§ **TASK GOAL**
Write each line out exactly, from the one containing "The width and" through the final line of the data, and keep pictures out of the copy.

§ **Collected data entries**

• • •

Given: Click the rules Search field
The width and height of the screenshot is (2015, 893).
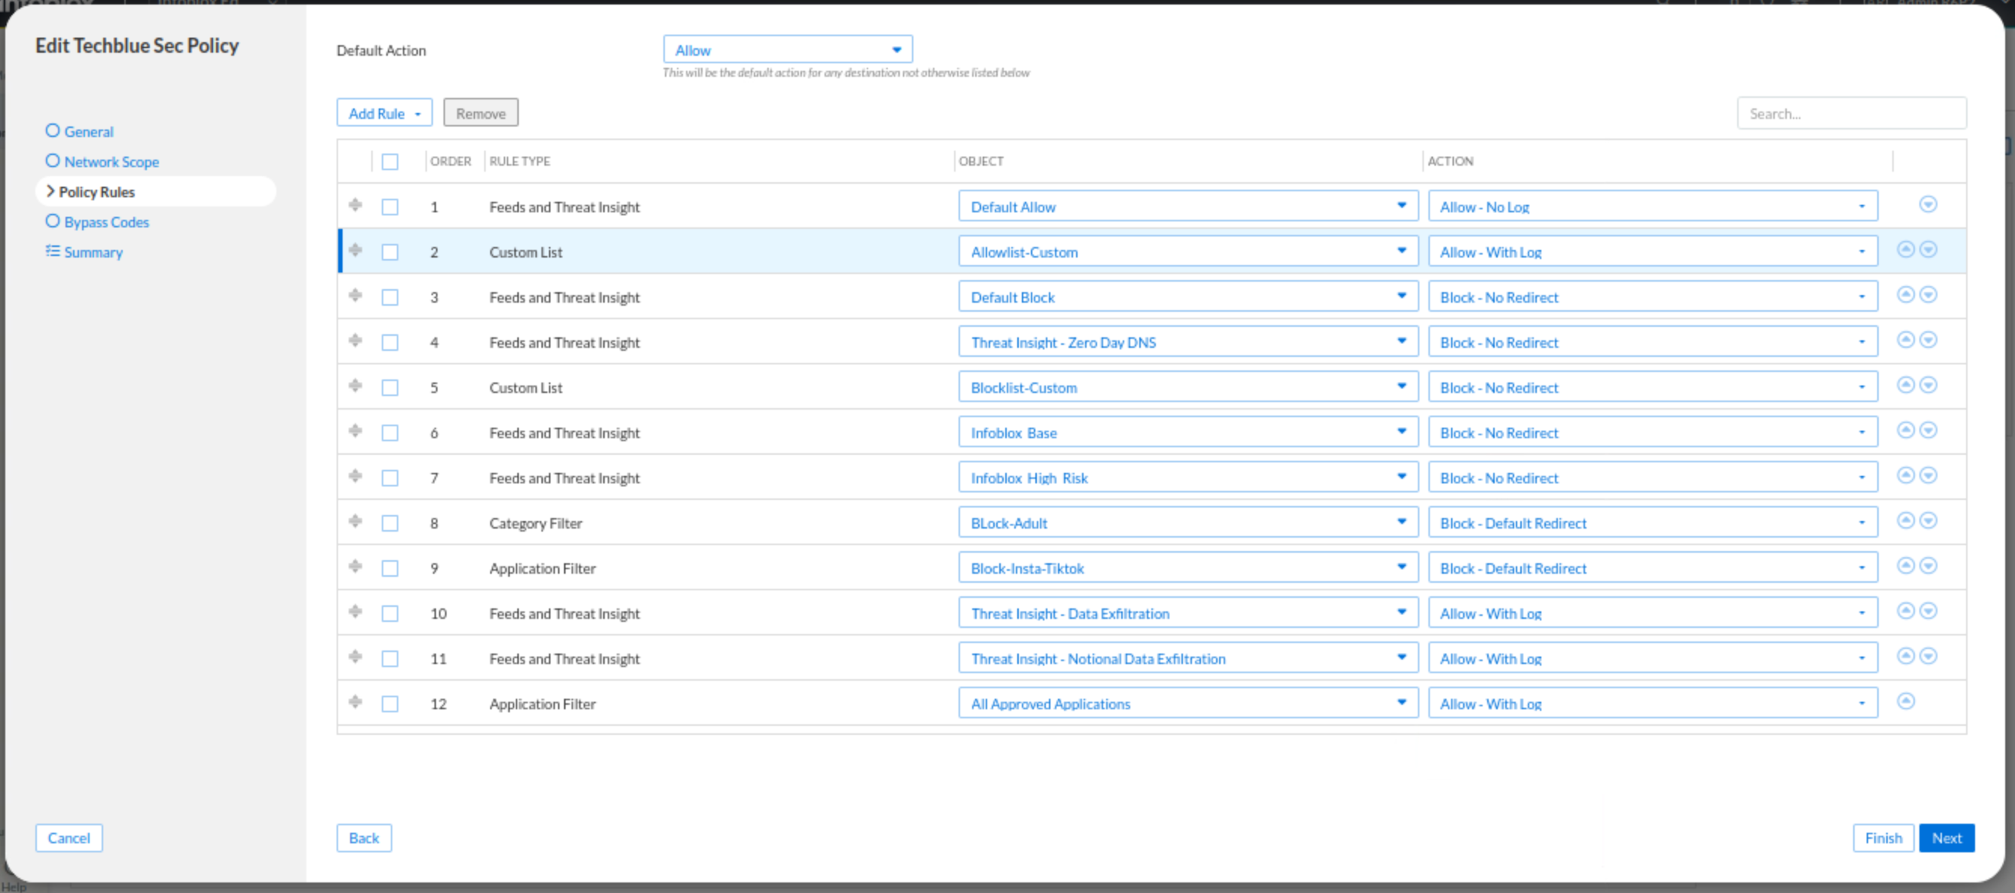Looking at the screenshot, I should tap(1851, 113).
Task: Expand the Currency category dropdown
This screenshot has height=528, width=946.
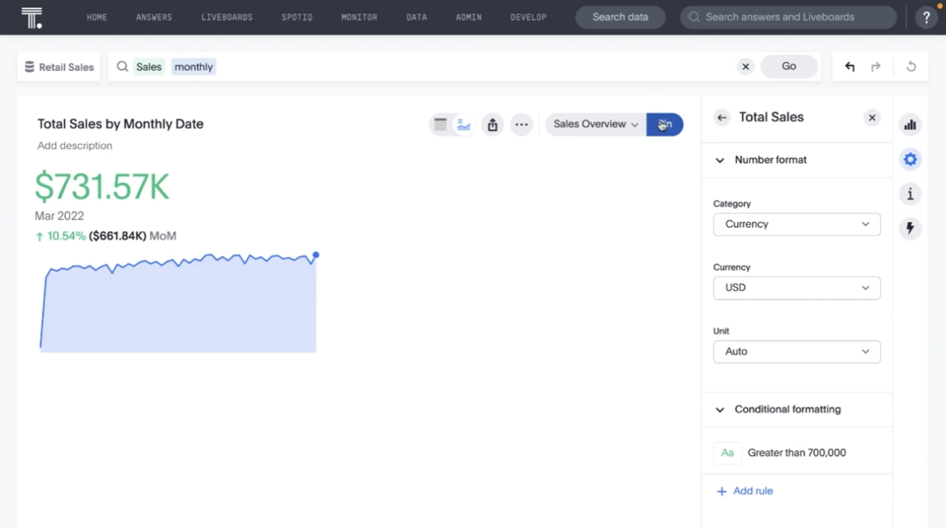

• • •

§ **RESPONSE AREA**
The width and height of the screenshot is (2015, 893).
Looking at the screenshot, I should tap(1851, 113).
Task: Expand the Currency category dropdown
This screenshot has height=528, width=946.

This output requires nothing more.